*** Opening Records for this exercise ***

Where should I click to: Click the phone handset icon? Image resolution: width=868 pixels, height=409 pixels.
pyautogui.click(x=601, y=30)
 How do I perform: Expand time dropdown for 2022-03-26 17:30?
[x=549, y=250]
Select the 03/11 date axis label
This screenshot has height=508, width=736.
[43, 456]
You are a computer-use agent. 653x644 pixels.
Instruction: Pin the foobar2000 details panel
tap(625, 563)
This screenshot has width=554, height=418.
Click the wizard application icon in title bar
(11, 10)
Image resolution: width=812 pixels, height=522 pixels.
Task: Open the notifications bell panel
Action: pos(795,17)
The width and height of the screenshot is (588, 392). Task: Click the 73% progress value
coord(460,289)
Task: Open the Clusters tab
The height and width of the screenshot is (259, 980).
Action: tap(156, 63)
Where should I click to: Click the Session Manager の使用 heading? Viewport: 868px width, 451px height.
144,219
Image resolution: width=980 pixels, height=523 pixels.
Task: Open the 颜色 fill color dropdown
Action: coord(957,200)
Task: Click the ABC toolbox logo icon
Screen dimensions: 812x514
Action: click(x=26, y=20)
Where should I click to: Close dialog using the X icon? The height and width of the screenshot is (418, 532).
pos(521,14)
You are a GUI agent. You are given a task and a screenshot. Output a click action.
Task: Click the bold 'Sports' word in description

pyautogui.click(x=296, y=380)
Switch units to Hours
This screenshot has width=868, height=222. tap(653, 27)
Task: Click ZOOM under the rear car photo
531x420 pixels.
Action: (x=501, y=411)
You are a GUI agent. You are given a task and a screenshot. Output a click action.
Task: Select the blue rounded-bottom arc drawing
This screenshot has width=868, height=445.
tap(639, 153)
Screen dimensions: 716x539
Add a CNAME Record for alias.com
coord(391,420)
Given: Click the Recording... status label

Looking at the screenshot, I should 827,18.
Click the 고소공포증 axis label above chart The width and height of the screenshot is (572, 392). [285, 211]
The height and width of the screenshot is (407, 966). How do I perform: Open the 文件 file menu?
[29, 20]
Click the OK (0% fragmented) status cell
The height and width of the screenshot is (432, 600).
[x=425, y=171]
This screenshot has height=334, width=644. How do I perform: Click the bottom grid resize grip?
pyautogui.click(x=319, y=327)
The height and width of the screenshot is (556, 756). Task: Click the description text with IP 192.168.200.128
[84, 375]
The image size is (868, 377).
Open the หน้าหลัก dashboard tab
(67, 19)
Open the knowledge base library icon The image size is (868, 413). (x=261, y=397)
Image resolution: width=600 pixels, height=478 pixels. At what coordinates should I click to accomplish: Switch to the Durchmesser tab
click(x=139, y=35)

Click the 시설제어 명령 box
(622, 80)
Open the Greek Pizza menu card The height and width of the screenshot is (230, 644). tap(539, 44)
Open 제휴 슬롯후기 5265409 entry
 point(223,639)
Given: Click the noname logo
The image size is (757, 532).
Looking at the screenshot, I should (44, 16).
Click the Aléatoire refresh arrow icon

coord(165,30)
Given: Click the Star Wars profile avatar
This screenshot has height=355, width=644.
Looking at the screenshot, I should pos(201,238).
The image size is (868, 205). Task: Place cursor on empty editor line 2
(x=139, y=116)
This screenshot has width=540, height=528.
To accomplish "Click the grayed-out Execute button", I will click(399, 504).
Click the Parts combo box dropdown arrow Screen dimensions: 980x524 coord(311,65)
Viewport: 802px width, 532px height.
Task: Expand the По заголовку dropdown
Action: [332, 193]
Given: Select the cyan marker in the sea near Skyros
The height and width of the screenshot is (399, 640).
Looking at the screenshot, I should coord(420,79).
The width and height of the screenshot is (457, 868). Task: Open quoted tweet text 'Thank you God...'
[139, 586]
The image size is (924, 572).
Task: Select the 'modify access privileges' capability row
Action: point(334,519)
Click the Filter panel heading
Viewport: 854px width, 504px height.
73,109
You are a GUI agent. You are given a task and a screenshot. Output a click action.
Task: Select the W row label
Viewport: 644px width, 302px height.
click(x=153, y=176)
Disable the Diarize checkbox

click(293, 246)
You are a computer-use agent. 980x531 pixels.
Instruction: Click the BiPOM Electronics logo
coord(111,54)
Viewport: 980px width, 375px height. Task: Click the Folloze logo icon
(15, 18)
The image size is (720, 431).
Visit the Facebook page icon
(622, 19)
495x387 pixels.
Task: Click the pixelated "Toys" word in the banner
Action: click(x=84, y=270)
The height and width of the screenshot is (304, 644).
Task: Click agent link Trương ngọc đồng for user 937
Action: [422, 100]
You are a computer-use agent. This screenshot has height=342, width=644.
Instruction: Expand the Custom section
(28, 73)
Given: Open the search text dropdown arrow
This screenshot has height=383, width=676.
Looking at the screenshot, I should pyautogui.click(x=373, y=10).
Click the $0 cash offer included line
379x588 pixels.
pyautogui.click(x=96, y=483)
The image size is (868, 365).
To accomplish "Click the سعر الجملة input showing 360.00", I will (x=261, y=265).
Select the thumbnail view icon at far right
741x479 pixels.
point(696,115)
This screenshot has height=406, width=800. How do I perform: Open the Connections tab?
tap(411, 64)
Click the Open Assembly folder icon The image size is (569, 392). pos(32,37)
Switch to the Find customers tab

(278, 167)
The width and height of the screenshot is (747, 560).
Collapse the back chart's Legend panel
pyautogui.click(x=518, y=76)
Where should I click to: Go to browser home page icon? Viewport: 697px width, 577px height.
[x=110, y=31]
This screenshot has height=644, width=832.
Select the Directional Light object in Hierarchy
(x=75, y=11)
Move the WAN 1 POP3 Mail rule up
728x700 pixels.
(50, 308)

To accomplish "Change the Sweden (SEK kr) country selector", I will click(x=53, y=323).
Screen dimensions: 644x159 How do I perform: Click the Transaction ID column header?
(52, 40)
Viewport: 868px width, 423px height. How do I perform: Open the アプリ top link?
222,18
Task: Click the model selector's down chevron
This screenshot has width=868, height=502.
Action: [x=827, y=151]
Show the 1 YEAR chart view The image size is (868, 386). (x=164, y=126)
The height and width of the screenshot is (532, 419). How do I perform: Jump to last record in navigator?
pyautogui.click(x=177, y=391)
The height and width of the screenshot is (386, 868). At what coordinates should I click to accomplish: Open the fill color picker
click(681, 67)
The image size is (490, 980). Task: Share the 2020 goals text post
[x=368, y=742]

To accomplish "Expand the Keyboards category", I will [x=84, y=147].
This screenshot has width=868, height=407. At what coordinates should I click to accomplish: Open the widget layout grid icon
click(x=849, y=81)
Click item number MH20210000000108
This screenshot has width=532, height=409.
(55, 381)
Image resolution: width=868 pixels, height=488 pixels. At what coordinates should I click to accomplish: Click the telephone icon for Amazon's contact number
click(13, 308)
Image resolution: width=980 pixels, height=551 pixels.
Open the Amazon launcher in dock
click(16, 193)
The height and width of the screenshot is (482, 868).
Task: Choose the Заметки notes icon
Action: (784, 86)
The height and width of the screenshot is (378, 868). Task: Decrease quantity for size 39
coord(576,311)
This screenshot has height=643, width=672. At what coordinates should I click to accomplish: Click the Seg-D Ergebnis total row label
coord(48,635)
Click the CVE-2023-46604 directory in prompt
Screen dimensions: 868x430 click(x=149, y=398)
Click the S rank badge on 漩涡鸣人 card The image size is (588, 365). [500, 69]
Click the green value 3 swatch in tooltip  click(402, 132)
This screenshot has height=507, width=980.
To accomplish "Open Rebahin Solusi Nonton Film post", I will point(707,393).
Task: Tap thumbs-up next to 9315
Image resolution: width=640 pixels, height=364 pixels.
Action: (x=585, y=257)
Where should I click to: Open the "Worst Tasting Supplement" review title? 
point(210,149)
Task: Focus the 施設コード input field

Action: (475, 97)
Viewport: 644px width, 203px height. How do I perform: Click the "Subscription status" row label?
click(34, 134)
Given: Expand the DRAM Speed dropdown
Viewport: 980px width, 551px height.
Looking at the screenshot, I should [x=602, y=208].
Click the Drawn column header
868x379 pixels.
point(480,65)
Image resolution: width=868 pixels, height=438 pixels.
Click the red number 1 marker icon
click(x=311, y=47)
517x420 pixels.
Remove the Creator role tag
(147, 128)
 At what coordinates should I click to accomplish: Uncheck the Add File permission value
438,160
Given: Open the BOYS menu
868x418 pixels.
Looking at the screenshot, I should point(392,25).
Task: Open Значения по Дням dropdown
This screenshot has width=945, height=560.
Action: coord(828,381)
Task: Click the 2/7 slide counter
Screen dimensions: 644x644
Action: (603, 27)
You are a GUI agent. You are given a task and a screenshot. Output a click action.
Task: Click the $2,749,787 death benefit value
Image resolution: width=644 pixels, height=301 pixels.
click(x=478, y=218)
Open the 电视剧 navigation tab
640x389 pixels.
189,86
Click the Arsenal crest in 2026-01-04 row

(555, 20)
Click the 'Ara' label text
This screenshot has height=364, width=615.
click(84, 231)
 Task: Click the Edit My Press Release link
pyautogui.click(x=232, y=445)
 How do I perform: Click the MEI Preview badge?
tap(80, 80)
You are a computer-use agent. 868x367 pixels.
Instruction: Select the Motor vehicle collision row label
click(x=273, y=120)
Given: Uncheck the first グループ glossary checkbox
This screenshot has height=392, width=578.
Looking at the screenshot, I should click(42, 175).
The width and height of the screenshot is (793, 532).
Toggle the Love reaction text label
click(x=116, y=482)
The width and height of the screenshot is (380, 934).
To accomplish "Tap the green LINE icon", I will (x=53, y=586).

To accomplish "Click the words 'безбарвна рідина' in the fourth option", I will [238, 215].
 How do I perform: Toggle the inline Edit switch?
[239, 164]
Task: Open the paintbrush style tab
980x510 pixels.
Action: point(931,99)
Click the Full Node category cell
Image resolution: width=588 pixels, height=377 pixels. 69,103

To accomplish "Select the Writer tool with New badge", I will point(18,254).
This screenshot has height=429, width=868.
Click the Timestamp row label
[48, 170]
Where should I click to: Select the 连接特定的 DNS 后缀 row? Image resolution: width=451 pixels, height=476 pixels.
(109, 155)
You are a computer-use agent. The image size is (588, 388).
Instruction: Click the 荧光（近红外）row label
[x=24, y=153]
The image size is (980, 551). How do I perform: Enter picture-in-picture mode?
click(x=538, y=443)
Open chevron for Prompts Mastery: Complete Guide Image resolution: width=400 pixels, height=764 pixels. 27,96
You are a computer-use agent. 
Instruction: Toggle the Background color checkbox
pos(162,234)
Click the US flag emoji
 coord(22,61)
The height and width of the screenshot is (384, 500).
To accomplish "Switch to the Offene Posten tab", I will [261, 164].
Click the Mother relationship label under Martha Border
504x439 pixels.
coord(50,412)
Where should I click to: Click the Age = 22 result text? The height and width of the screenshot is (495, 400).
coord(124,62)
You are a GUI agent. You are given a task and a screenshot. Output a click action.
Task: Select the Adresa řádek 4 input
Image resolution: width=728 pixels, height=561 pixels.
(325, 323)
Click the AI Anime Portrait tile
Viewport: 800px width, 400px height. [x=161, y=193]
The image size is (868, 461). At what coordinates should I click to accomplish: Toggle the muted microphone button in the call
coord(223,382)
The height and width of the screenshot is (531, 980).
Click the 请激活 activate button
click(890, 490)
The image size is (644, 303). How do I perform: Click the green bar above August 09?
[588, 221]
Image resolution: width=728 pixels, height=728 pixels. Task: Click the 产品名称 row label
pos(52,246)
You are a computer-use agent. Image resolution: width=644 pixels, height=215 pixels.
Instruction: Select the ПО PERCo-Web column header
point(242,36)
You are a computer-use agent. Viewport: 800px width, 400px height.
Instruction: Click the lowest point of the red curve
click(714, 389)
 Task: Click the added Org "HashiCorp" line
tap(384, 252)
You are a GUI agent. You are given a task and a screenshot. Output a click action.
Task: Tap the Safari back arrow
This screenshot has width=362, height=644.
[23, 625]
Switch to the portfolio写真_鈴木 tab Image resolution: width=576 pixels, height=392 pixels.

*** Closing Records for this exercise ***

Your assignment: Go to the line with "Click the Filter panel heading" in the entries above and repeat every line from there through the line with "You are a computer-use agent. 980x531 pixels.", exactly and with no other text.

Written response:
Click the Filter panel heading
Viewport: 854px width, 504px height.
73,109
You are a GUI agent. You are given a task and a screenshot. Output a click action.
Task: Select the W row label
Viewport: 644px width, 302px height.
click(x=153, y=176)
Disable the Diarize checkbox

click(293, 246)
You are a computer-use agent. 980x531 pixels.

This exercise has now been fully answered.